The motion suggested that there is a need for transgender people to be “affirmed” and “welcomed” in their church, reported the BBC.
The Synod rejected an amendment to the motion asking bishops to think about theological, pastoral and other issues around the motion.
“Theology has to be done” by the House of Bishops, but “it can be done very quickly,” said the Archbishop of York, the Most Reverend John Sentamu.
Sentamu said that the world needs to hear the Church say that LGBT orientation and identity is not a crime. “LGBT orientation and identity is not a sickness,” he added, “and LGBT orientation and identity is not a sin.” Further, the synod overwhelmingly voted to ban conversion therapy for LBGT Christians, curiously arguing that the Bible does not condemn gender transition or homosexuality.

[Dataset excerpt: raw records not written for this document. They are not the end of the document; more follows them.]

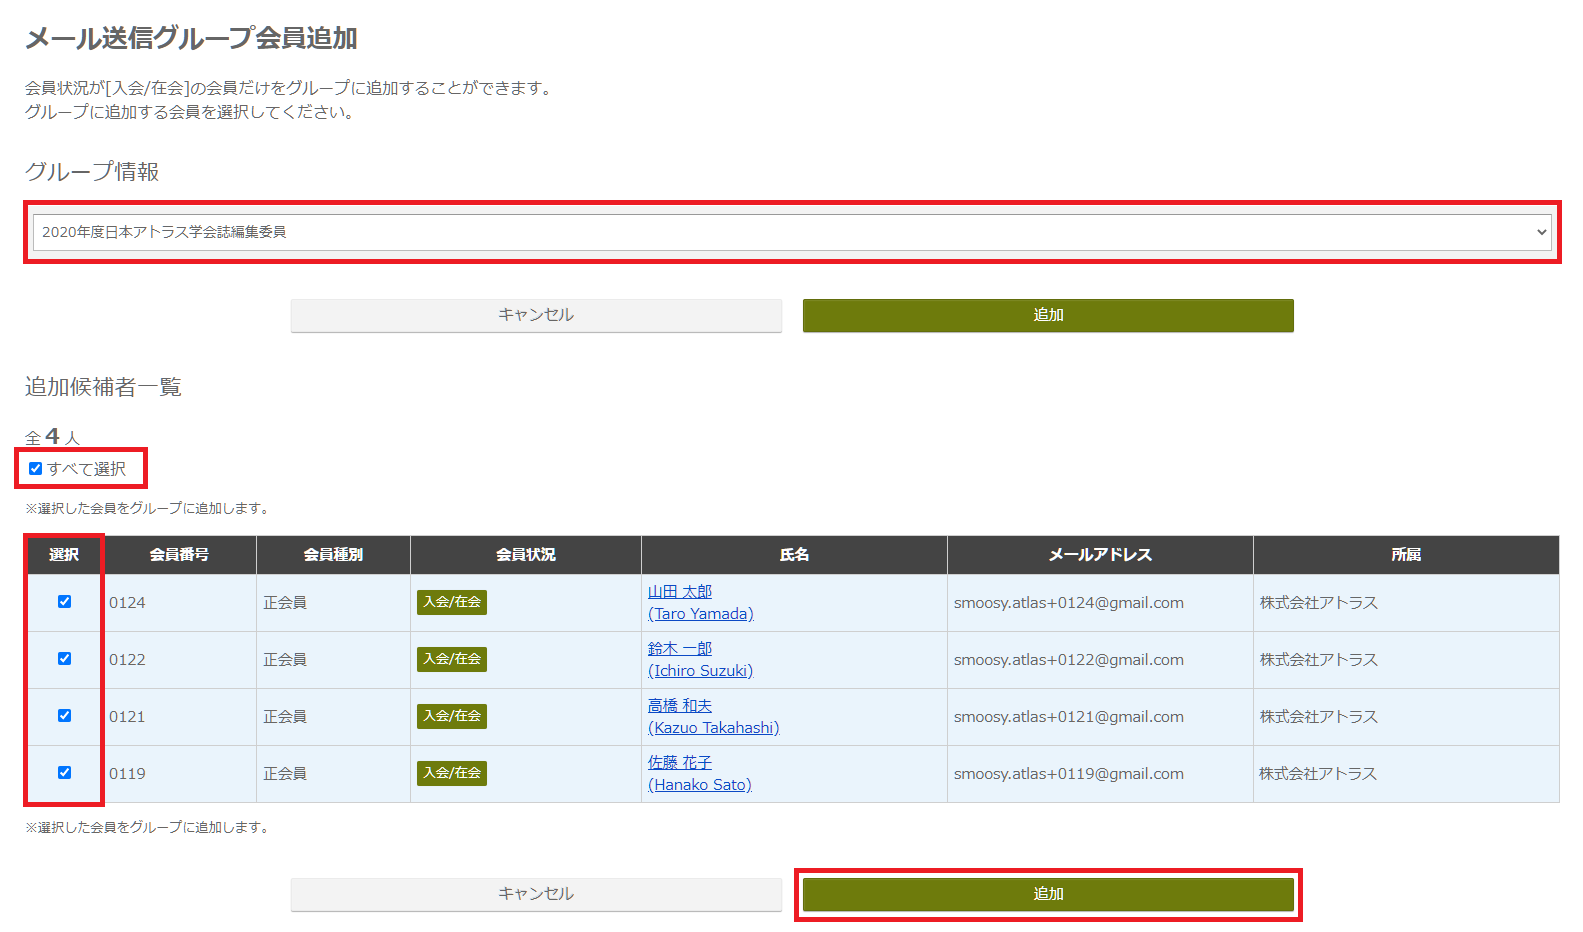Screen dimensions: 1583x932
Task: Uncheck member 0121 selection checkbox
Action: (65, 716)

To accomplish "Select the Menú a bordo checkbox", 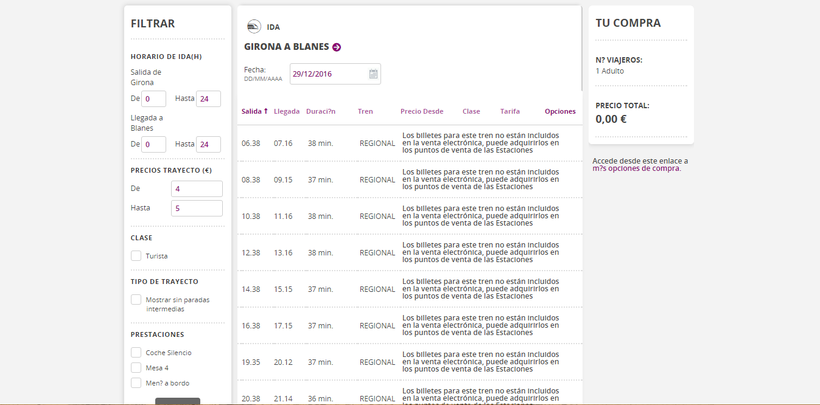I will pos(136,383).
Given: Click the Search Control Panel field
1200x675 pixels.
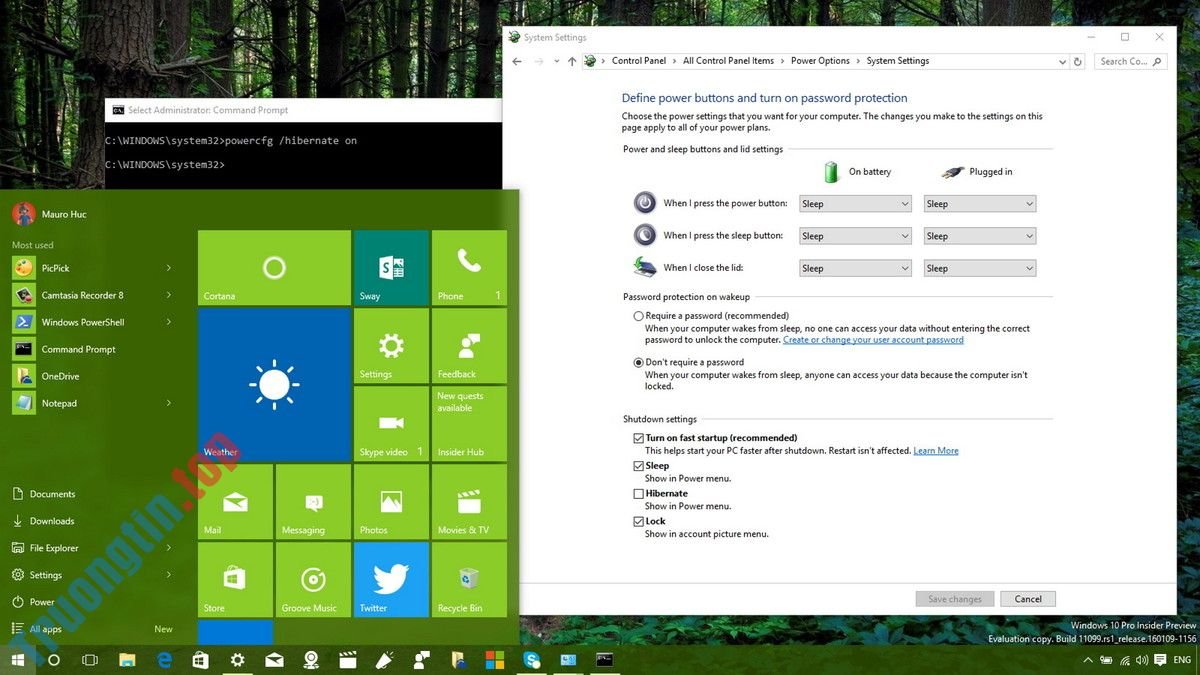Looking at the screenshot, I should 1128,61.
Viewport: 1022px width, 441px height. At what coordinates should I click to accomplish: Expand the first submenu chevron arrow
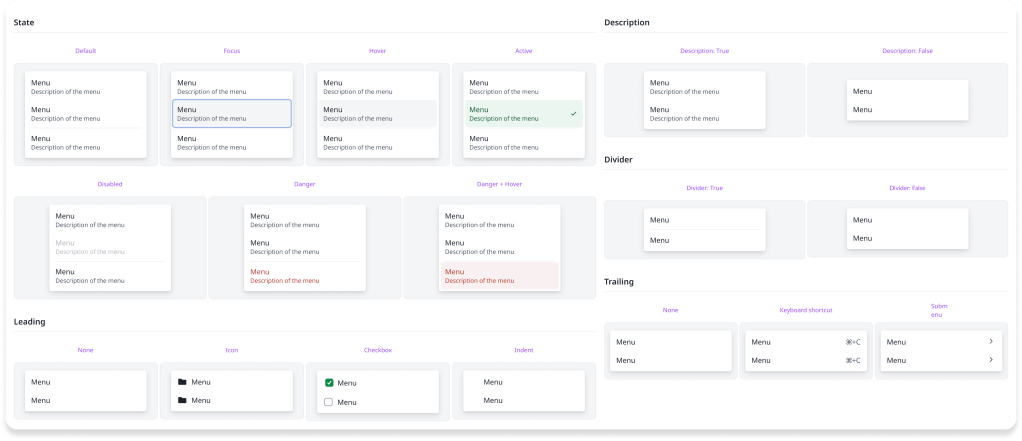pyautogui.click(x=990, y=342)
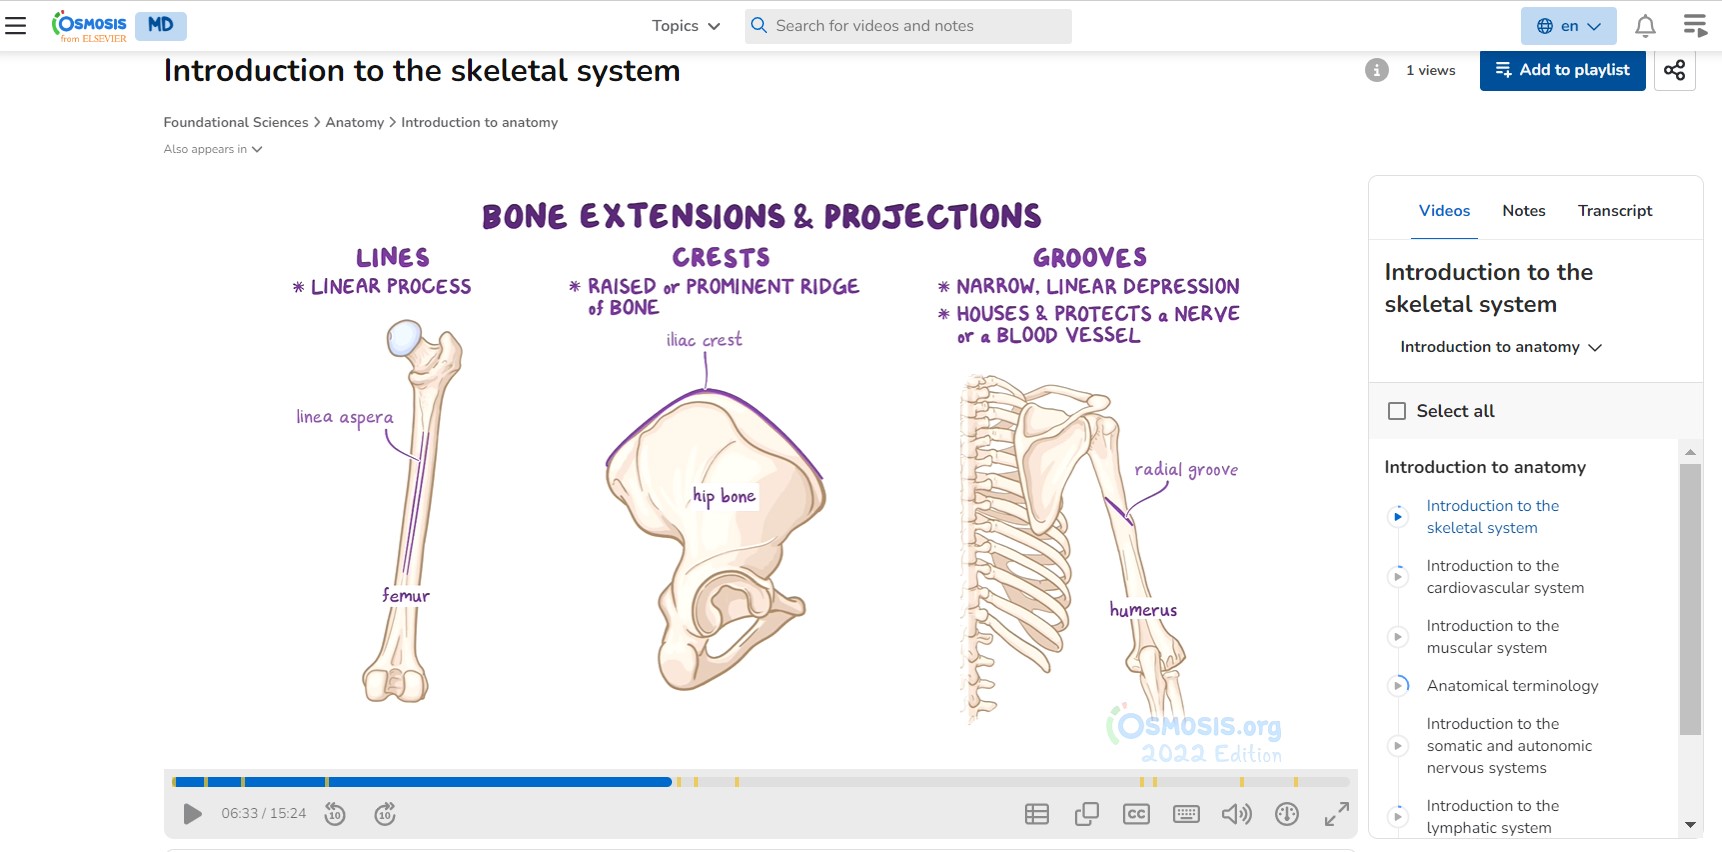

However, Leviticus 18:22, among other verses, clearly states that homosexuality is a sin. “Do not have sexual relations with a man as one does with a woman; that is detestable.” Leviticus 20:13 is even harsher:
If a man has sexual relations with a man as one does with a woman, both of them have done what is detestable. They are to be put to death; their blood will be on their own heads.
Romans 1:26-28 as well, speaks of the “shameful lusts” of homosexuality.
Archbishop of Canterbury, the Most Reverend Justin Welby said that the Church of England will spend three years working on a document that will outline its new view on sexuality.